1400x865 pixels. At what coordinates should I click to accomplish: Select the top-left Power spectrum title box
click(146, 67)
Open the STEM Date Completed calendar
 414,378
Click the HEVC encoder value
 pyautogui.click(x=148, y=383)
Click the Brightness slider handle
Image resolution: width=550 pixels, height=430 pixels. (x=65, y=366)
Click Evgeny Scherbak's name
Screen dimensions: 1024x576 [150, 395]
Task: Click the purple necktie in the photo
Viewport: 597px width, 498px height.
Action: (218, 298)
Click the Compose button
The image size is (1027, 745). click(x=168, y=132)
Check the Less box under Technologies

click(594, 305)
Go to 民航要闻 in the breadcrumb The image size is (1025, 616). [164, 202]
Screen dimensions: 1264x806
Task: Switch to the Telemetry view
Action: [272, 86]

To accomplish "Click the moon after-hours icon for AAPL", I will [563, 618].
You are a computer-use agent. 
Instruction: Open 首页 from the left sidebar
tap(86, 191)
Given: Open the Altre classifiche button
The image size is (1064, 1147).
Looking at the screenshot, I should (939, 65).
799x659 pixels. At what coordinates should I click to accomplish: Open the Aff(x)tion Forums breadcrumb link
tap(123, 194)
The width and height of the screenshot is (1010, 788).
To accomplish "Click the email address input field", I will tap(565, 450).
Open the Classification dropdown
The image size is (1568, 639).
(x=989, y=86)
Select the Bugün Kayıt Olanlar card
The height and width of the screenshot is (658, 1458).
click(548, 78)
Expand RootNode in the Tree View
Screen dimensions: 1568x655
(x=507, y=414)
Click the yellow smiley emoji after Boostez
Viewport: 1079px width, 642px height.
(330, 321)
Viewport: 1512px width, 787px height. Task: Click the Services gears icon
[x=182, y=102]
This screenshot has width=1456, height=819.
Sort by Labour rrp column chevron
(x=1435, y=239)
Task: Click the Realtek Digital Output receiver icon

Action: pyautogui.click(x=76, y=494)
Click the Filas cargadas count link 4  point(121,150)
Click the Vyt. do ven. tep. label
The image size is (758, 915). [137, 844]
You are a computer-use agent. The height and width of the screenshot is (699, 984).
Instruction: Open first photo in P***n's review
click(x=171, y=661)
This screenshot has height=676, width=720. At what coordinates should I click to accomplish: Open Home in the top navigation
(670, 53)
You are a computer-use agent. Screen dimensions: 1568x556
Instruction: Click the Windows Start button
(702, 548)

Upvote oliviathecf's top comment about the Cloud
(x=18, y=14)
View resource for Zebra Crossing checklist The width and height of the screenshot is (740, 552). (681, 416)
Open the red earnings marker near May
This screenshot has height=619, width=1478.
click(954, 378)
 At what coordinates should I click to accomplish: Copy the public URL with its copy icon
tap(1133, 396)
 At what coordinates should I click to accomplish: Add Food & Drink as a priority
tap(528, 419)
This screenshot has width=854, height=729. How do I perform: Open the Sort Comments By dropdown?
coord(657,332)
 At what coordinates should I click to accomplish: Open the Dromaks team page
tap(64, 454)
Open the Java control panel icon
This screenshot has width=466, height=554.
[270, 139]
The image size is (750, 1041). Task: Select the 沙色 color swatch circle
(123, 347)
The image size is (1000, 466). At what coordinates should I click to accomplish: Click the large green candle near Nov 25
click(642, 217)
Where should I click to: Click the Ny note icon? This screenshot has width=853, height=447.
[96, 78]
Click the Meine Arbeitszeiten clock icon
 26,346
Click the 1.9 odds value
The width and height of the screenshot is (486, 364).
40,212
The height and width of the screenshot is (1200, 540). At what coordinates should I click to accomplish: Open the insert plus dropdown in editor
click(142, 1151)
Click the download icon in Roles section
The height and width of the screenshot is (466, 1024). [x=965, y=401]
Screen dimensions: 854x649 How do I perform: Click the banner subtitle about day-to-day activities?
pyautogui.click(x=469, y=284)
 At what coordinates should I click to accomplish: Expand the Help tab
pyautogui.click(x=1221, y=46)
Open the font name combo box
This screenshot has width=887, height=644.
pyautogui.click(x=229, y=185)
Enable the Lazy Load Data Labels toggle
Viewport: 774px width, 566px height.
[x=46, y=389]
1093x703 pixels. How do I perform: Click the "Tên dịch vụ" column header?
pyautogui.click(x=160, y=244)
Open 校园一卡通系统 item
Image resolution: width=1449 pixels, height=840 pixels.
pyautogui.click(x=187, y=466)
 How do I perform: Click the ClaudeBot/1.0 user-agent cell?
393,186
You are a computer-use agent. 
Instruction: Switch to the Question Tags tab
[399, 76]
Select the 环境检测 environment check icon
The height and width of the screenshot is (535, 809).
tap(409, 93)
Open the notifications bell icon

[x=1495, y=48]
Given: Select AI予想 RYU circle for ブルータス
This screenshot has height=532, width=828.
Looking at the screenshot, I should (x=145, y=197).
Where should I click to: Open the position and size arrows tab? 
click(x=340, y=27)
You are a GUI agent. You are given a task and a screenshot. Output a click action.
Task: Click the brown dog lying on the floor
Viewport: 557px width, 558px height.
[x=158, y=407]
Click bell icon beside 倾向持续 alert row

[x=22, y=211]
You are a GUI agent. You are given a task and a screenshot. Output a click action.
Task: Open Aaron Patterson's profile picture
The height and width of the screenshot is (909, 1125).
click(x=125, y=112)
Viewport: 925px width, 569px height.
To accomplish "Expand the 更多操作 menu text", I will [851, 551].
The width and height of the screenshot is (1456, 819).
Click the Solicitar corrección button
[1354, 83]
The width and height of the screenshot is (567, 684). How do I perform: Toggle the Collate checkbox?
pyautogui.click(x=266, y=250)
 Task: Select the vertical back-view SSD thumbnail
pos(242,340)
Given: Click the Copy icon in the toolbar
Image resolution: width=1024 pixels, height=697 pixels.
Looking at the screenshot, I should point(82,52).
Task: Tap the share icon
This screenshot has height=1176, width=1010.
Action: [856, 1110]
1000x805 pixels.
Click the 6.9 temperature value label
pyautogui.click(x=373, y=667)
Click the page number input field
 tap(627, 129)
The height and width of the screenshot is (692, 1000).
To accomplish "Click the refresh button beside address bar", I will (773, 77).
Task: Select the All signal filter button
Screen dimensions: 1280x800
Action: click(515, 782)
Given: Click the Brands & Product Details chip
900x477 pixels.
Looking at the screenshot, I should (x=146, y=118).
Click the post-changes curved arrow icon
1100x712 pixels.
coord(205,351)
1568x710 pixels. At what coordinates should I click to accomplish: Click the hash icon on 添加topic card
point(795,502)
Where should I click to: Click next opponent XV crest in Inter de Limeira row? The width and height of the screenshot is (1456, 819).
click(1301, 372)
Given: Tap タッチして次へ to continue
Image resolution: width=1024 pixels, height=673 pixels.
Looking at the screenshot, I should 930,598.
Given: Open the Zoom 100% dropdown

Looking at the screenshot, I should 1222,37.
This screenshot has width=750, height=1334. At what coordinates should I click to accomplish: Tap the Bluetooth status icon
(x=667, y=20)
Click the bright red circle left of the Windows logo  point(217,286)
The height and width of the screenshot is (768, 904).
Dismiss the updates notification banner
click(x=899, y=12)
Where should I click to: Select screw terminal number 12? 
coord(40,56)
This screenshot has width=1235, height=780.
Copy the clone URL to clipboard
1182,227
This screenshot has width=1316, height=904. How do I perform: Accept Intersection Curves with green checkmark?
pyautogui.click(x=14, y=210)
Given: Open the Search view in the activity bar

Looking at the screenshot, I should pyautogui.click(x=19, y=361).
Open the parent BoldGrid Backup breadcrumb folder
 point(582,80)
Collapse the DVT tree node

+-------+

» WHAT THE TASK REQUIRES:
Once a line of the records is found to contain "computer", copy it out.

» EXERCISE RESULT:
You are a computer-use agent. 
You are a computer-use agent. The height and width of the screenshot is (699, 984).
You are a computer-use agent. Screen dimensions: 1568x556
You are a computer-use agent. 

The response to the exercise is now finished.